Submitted to: Journal of Agricultural and Food Chemistry
Publication Type: Peer Reviewed Journal
Publication Acceptance Date: 9/2/2003
Publication Date: 1/1/2004
Citation: Yoo, S., Fishman, M.L., Savary, B.J., Hotchkiss, A.T. 2003. Monovalent salt induced gelling system of enzymatically deesterified pectin. Journal of Agricultural and Food Chemistry 51:7410-7417.

Interpretive Summary: Pectin is a valuable ($5-8/pound) food and industrial gum that is a co-product of the production of juices from oranges, lemons, grapefruits and apples, sugar from sugar beets and oil from sunflower seed. Currently enormous domestic reserves of pectin (900 million pounds) could be produced from orange peel and sugar beet pulp that typically are used for cattle feed (< $0.05/pound). The vast majority of all pectin currently sold in the U.S. is imported. In order to increase demand for the underutilized reserves of domestic pectin, its functional properties as a gelling agent must be modified so that new markets can be developed. Previous attempts to use enzymes to deesterify pectin produced gels in the presence of calcium that were brittle and retained little water. We developed a method to enzymatically deesterify pectin in the presence of salt that produces gels with high gel strength and high water retention properties. These improved gelation properties may lead to the development of new industrial chemical markets for pectin which would improve the utilization of orange peel and sugar beet pulp. Additionally, the concentration of potassium in orange juice may cause pectin aggregation by this new gelation mechanism. Therefore, this new discovery can be applied to prevent cloud loss of fruit juices, and to make calcium more bio-available in calcium-fortified juices.
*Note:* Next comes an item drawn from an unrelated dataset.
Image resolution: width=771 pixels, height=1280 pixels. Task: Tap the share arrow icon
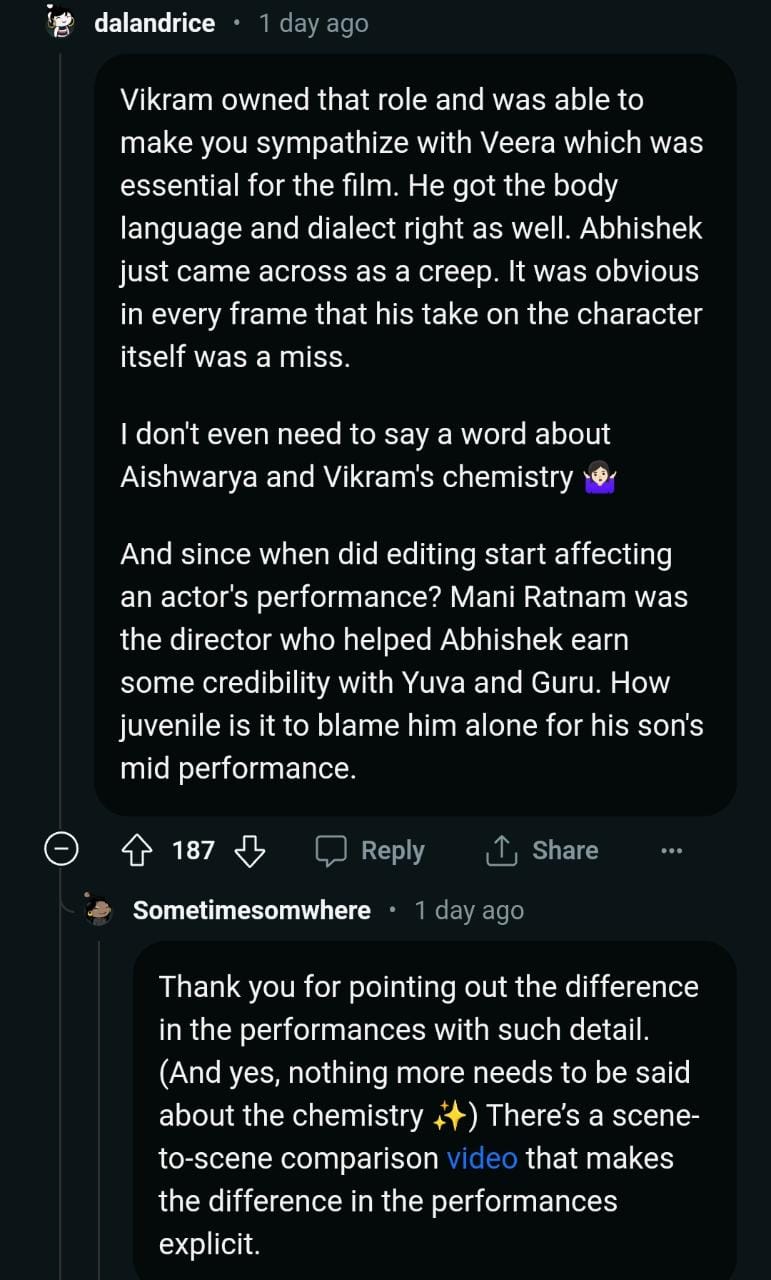point(499,851)
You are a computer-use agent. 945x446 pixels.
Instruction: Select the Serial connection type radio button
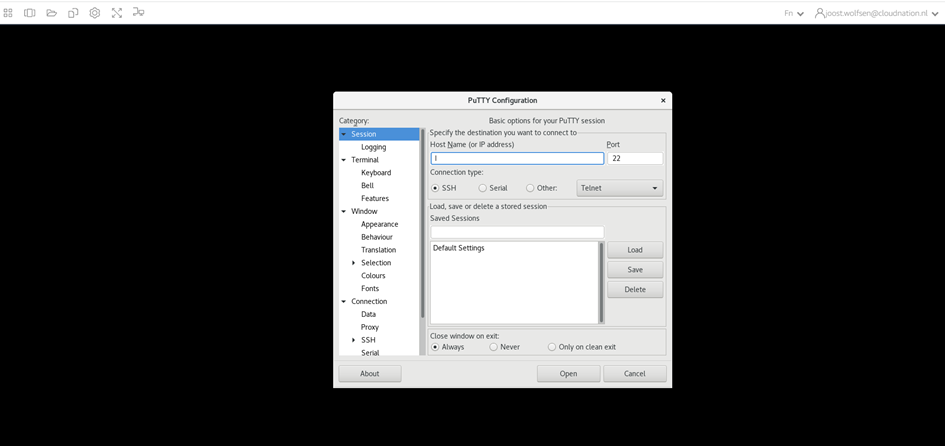[x=483, y=188]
Technical Abstract: Pectin gels were induced by monovalent salts (0.2M) concurrently with deesterification of high methoxy pectin using a salt-independent orange pectin methylesterase (PME). Constant pH was maintained during deesterification and gelation. If either salt or PME were absent, the pectin did not form a gel. The gel strength was influenced by both pH and species of monovalent cation. At pH 5.0, the pectin gel induced by KCl was significantly stronger than the NaCl-induced gel. In contrast, a much stronger gel was produced in the presence of NaCl as compared to KCl at pH 7.0. LiCl did not induce pectin gelation at either pH. Molecular weights of pectins increased from 1.38 x 10^5 to 2.26 x 10^5 during NaCl-induced gelation, which can be explained by metastable aggregation of the enzymatically-deesterified low methoxy pectin. It was postulated that gelation was induced by a slow deesterification of pectin under conditions that would normally salt out low methoxy pectin.